A crashed plane and reported kidnapping

There is much to consider about the events surrounding the last hours before the crash of the Trident with Lin Biao on board. If there was a pre-established plan to simply flee or to travel elsewhere to establish a rival regime, then it is very strange that the plane did not have have enough fuel to get it where it needed to go. It is also odd that the plane reportedly changed course several times. It is odd that the plane was heading back to China when the plane crashed in Mongolia. Odd also, reports by Mongolian investigators that gunshots had been fired on board the plane when it went down. It is impossible to know for sure the cause of the strange events surrounding the Trident crash. However, the official story that the plane ran out of fuel as Lin Biao fled is suspect. Lin Biao had spent the majority of his life as a soldier with a reputation for planning intricate stratagems. Lin Liguo was Deputy Director of the War Department of the Air Force Command. It is strange to think that military officers of their caliber would not know to fill the plane with enough fuel, given the decades of military experience of those who perished in the flight. What about the plane’s crew? Were they also not paying attention?

#### Challenge 1:
Could you update the entries, starting with the line with "Click the Schließen text label" and going on through the line with "Click the 11번가 최저가 label", so that "Click" becomes "Tap" and nothing else changes? Return only those lines, and leave the pictures out.

#### Data lines:
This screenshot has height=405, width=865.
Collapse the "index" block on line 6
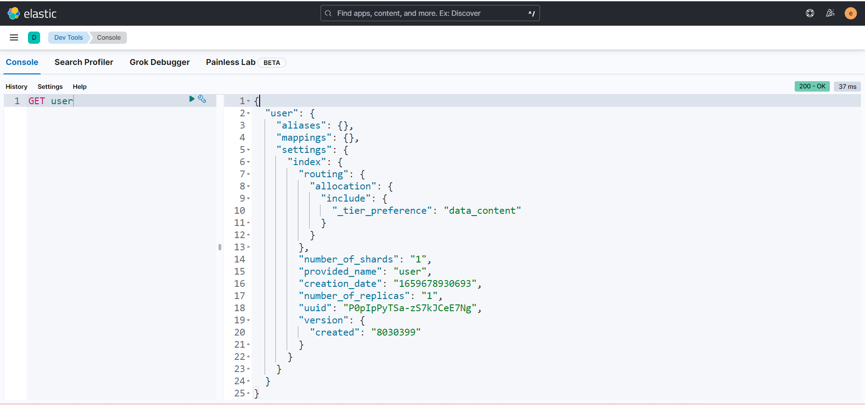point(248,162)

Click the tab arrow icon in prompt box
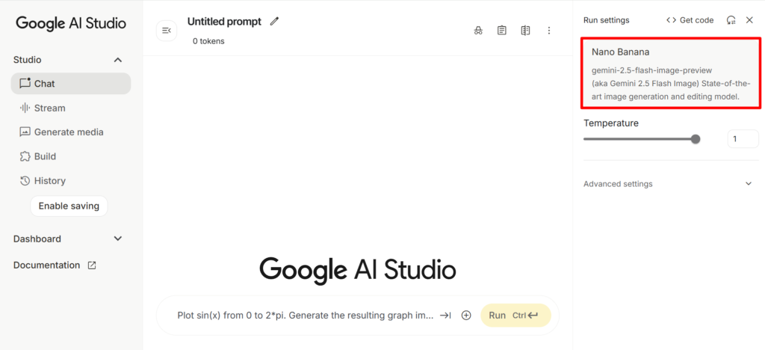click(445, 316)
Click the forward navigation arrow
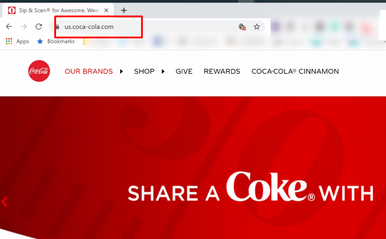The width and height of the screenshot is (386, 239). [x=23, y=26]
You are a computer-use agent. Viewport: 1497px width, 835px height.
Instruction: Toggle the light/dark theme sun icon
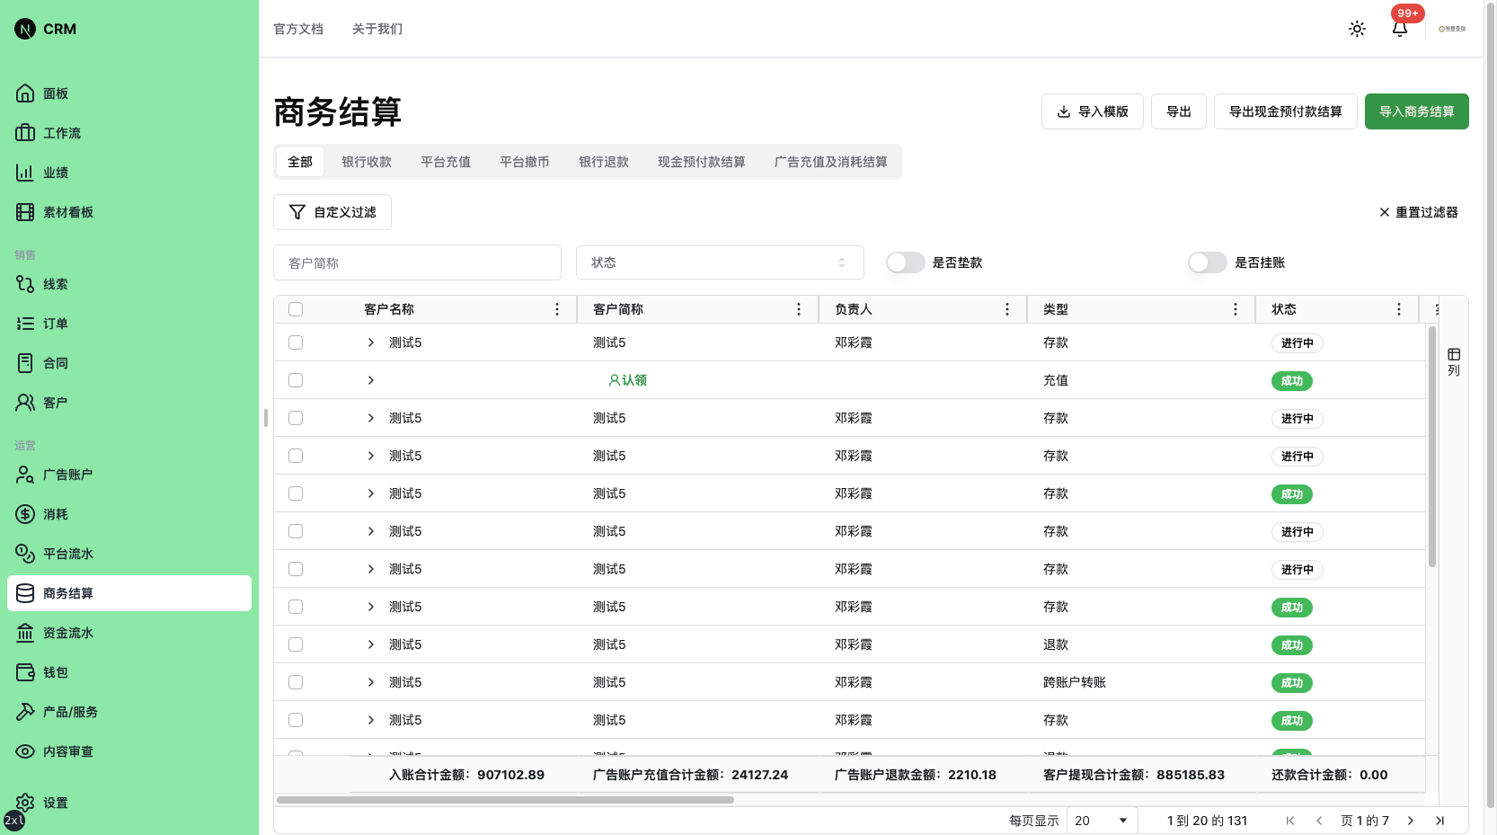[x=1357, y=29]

==

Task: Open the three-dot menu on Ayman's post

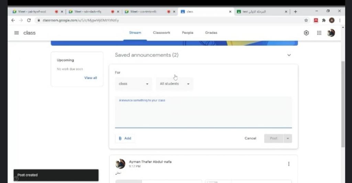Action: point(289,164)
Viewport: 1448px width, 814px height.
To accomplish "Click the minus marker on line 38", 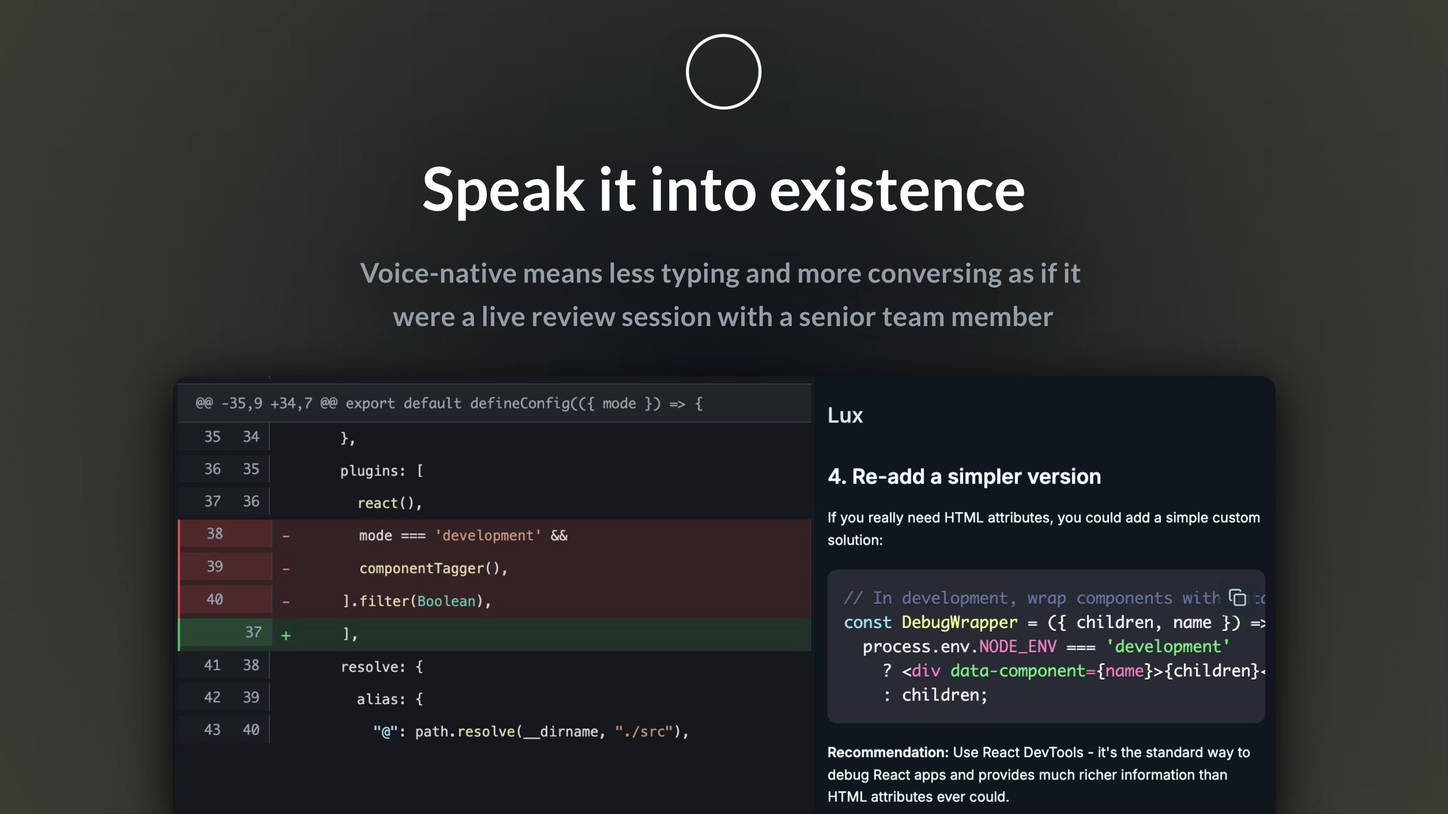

---

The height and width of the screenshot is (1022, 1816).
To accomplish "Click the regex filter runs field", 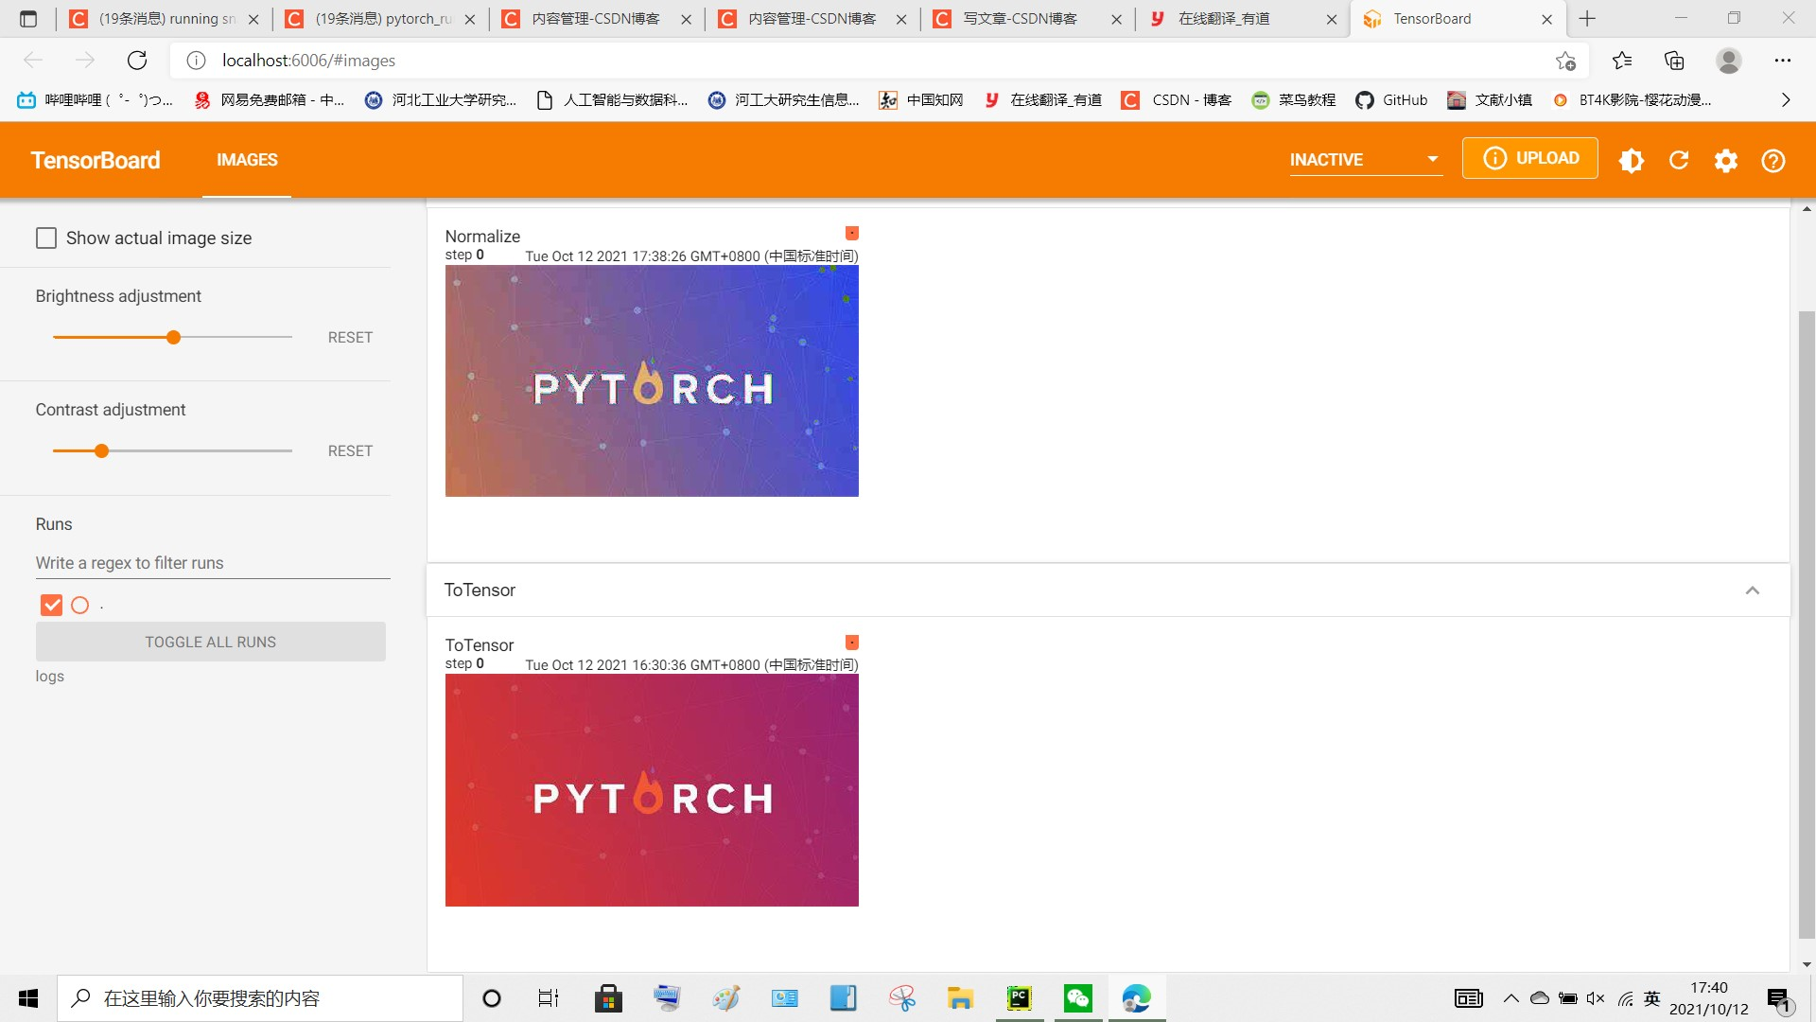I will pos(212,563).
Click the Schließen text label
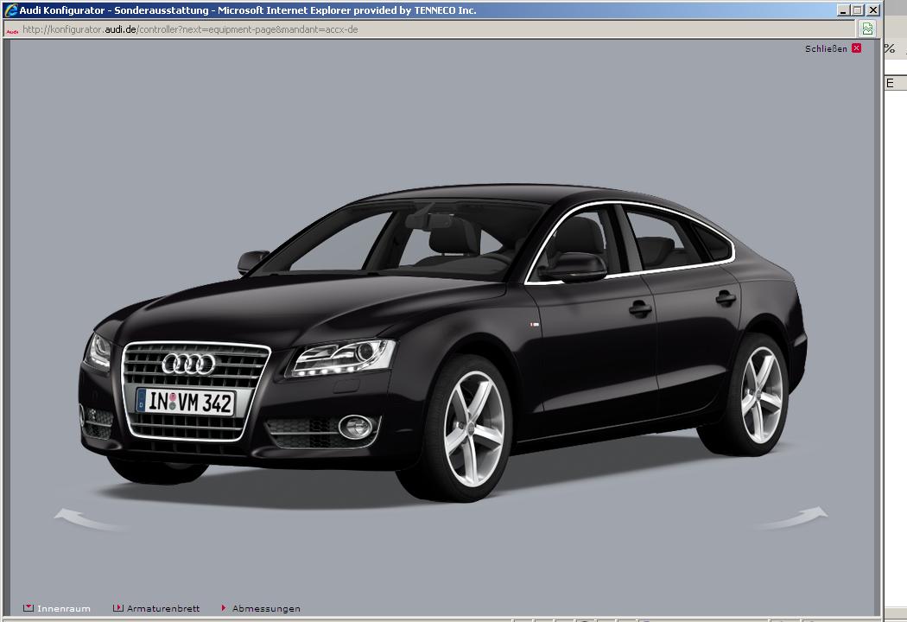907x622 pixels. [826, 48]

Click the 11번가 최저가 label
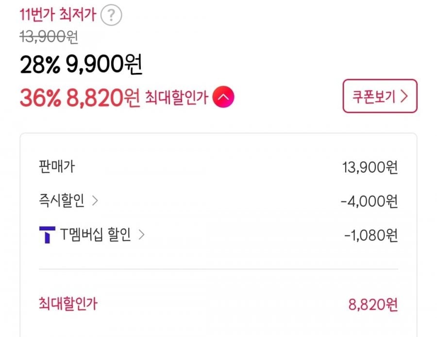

#### Challenge 2:
Can you take the passage about the Lin Biao plane crash further, picking up from where it stops?

#### Right answer 1:
Tap the Schließen text label
907x622 pixels. [826, 48]

Tap the 11번가 최저가 label

#### Right answer 2:
It should also be remembered that the phone call that supposedly tipped off the authorities to Lin Biao’s escape attempt was supposedly made by Lin Biao’s daughter Lin Doudou. She reported that Lin Biao was being kidnapped by his wife and son. She reported what she perceived as a kidnapping several times, but the military bodyguards of Unit 8341 and staff ignored her reports for days prior to the incident. (46) She was frantic in the final moments. As Lin Biao was being taken to the plane, the soldiers were ordered to stand down via telephone from Beijing. The soldiers were only released to act after it was too late. During one of the phone calls to Beijing, Lin Doudou was ordered to accompany her family who she had reported kidnapped. “Now, the directive from the Party Central Committee is that you should get on the plane and go with them,” the soldiers in contact with Beijing ordered her. She refused. (47) The order could have only originated from Mao or Zhou Enlai. It appears that Mao or Zhou Enlai had prior knowledge of the departure of the plane and had hoped to tie up a loose end by getting Lin Doudou on board to meet the same fate as the rest of her family. After all, had Lin Biao been behind the attempt to flee, why would he take his entire family, but leave his daughter who he so loved? Lin Doudou was a potential problem. At that point, Zhou Enlai, had he been involved in a plot against Lin Biao, would not have known the full extent of Lin Doudou’s knowledge of events. It makes sense that he would seek to tie up the loose end by getting her onto the plane. There is another indication of Zhou Enlai’s foreknowledge. Zhou Enlai had checked up on the location of Lin Biao’s Trident plane the day before the incident. Needless to say, doing Air Force inventory is not part of Zhou Enlai’s regular duties. (48) Making the official narratives more suspect, Mao made a comment in 1975 that “If Lin Biao had not run, we would not have killed him.” (49) Was Mao simply stating that Lin Biao would not have met the same fate as Liu Shaoqi had he not fled? Or was Mao implying something more sinister?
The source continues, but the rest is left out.